:: RECORD SET ::
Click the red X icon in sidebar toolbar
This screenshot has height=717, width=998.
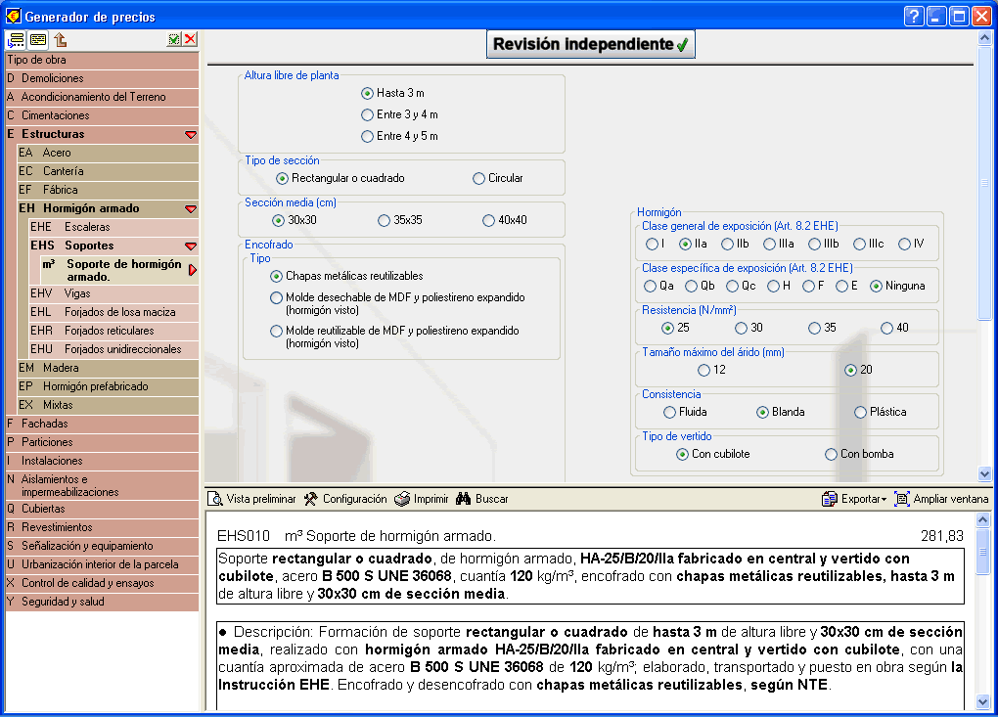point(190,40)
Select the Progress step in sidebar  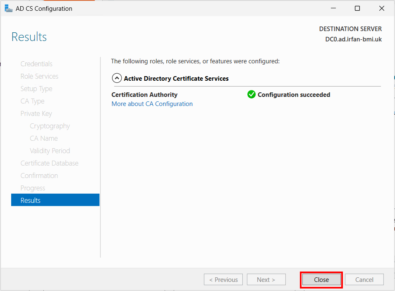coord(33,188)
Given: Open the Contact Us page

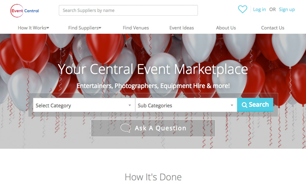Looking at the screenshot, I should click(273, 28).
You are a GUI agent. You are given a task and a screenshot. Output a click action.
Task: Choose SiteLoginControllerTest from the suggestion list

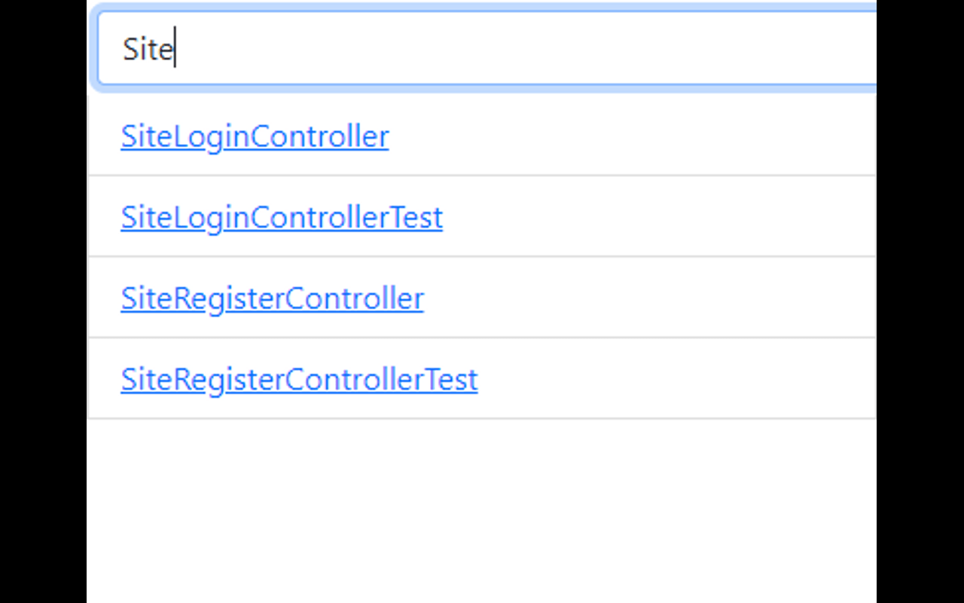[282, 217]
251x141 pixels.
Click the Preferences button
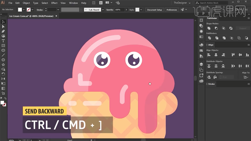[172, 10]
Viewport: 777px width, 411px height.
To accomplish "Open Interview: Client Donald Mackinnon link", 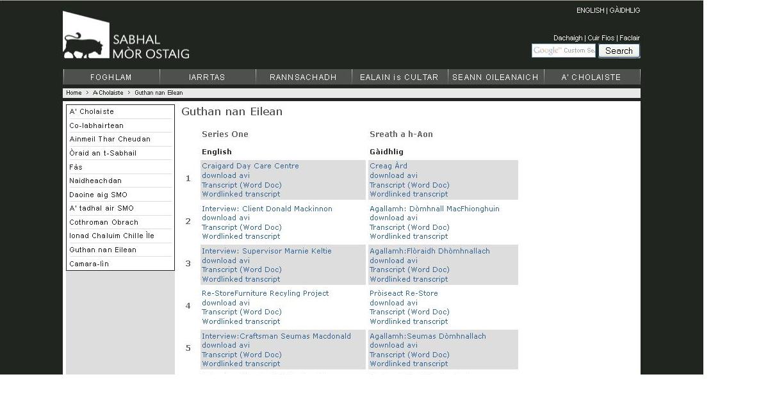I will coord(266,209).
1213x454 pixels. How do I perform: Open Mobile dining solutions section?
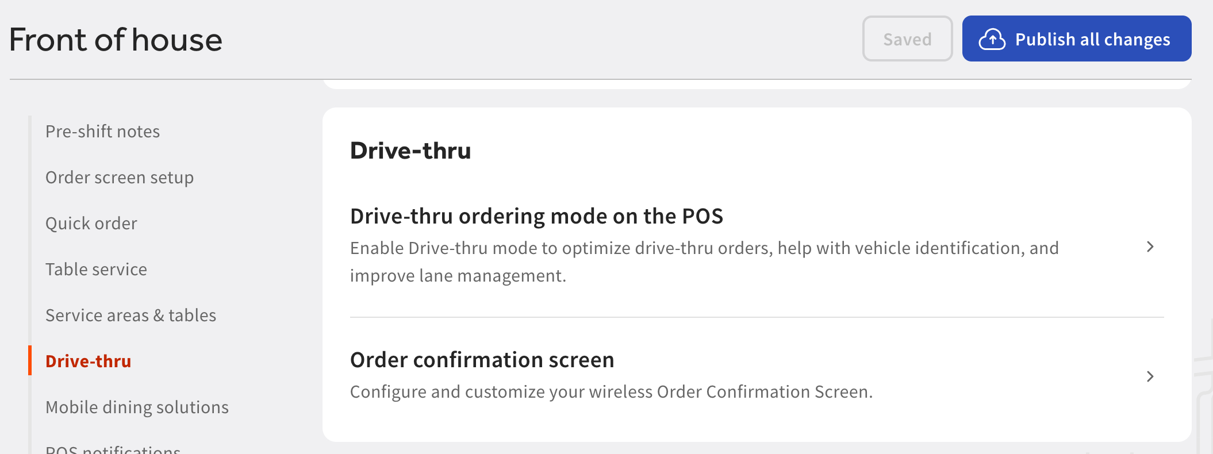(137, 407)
:::
## ASSIGNED TASK
The answer consists solely of the lines from the one holding "1213x454 pixels. How" through the last line of the entries above, set down verbatim, without any pictures.

## ANSWER SPACE
1213x454 pixels. How do I perform: Open Mobile dining solutions section?
(137, 407)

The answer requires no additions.